There was a detailed plan that I concocted at the age of seventeen.  Whatever parts of me that were capable of marriage were to wed no later than age twenty-four.  The mate was to be the bourgeoning beauty I was already at that time years-deep into.  We would get tattoos instead of rings, elope like alcoholics, and spend the wedding money on a trip up Kilimanjaro.  She was to continue her painting endeavors.  I, my music.  A child was likely, certainly no later than by age twenty-six, and his name (it was to be a he) would under no circumstances be a regurgitation of my own bloodline (see also: aforementioned paper thin walls, cocaine, feelings of abandonment, etc.).  We would buy a house, small, cottage-esque, near enough to the ocean that it would sometimes smell like dead fish, and we would teach our offspring the ways of Black Flag, Dischord Records, and, above all else, John Stuart Mill.  There would be no nanny.  Sex would be often and remarkable.  Meals home-cooked.  Traveling relentless.  Money scarce.  Hearts bursting.

Read the rest HERE.

And to stay within the theme…

+  In Helmet Social Networking: One Influential Ex-Generals’ vision of Future War

Scales isn’t one of those futurists who think technology replaces the human dimensions of war. He’s harnessing technology precisely to address some of soldiering’s most immediate and human dimensions: emotional strain.
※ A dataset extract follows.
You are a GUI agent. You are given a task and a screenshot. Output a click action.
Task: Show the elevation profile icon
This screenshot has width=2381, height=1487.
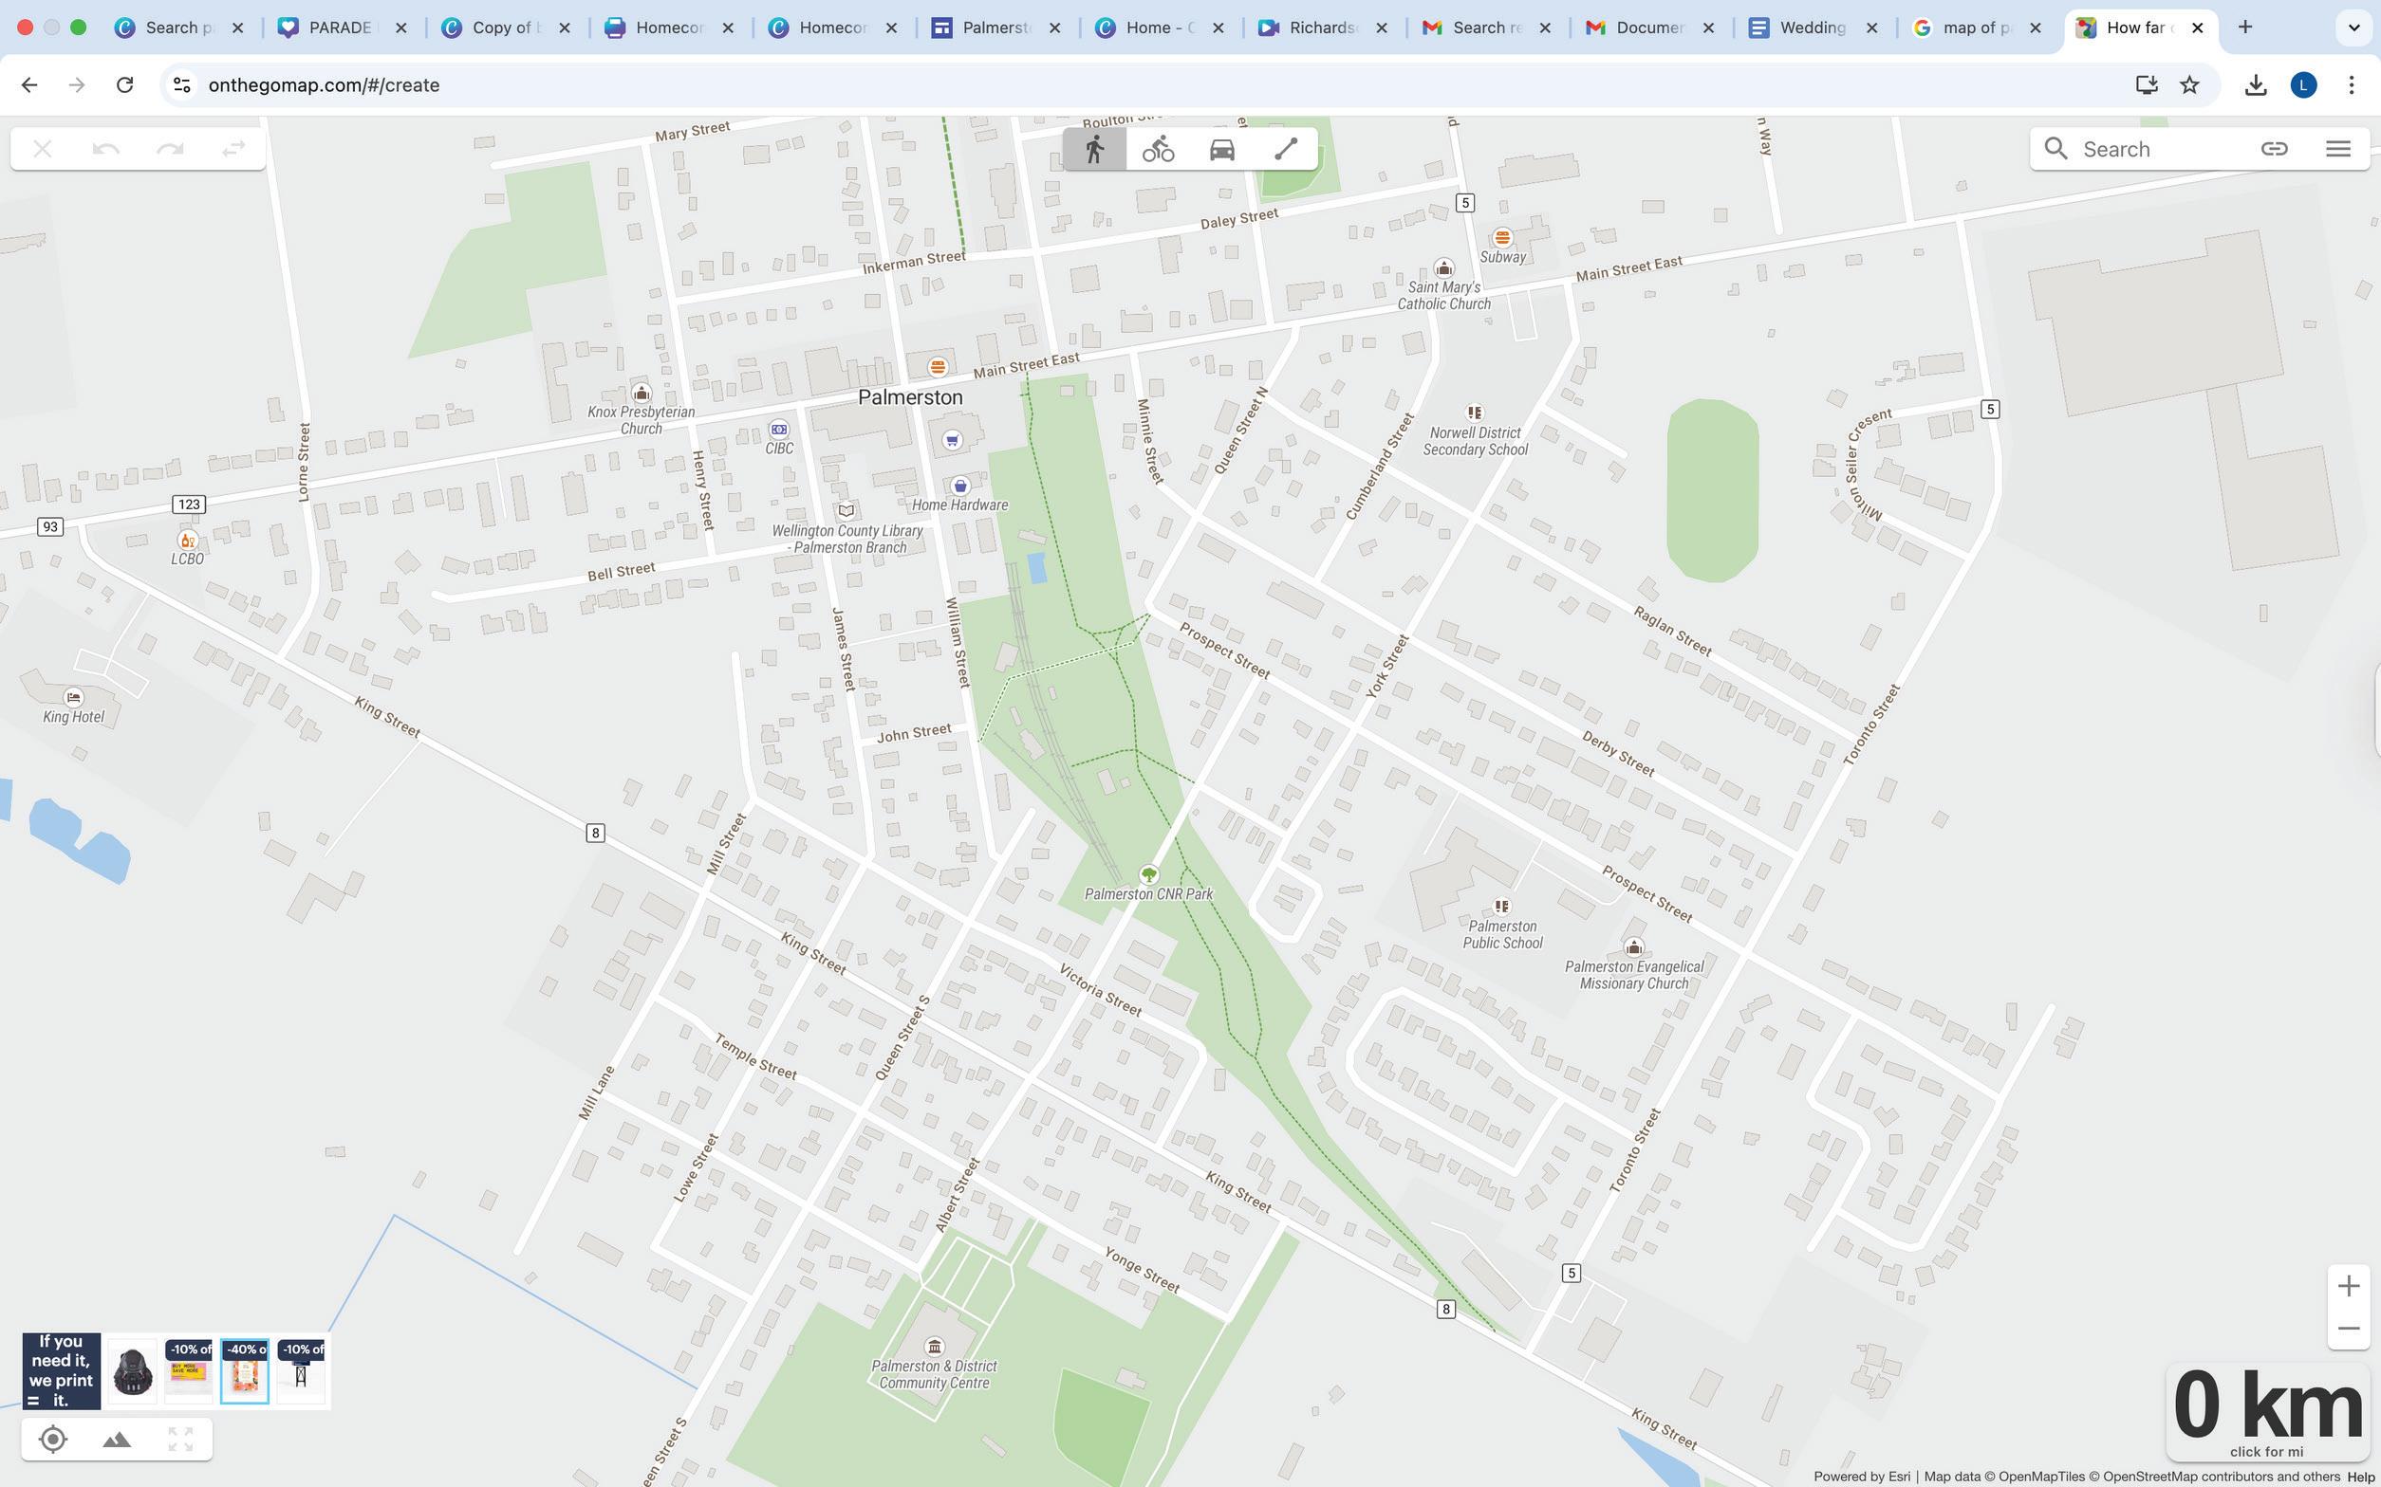click(x=117, y=1439)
“What does a soldier need? ‘I’m lonely,’” Scales says. “As the battlefield expands, the space between soldiers expands geometrically, and primal fear escalates. The need for psychic glue increases an order of magnitude.” Which is why he’d like to have veterans, translators, cultural experts and battle buddies all connected in a social network for war.

“Soldiers don’t break from hunger, thirst or poor leadership. They break from emotional collapse,” he says. To keep that from happening, “maybe someone far away, like [National Security Agency headquarters] Fort Meade, could monitor [troops] for emotional and biological signs — heart rate, galvanic skin response, a tremor in a soldier’s voice — and then aggregate it into a dashboard.”

Scales also believes infantry units should spend years together, instead of “sending out a pickup squad that’s broken up every 18 months.” Like football players, the various members of the unit should have specialized skills that mesh together. And like some pro athletes, those troops should practice group “visioning” — creating mental images of their wartime goals.

“Empathy,” not aggression, should be the new must-have trait of any military leader. And soldiers need to develop a respect and an affinity for foreign cultures. Scales believes current U.S. ambassador to Kabul Karl Eikenberry best personifies this comfort, which is why he calls it the “Eikenberry gene.”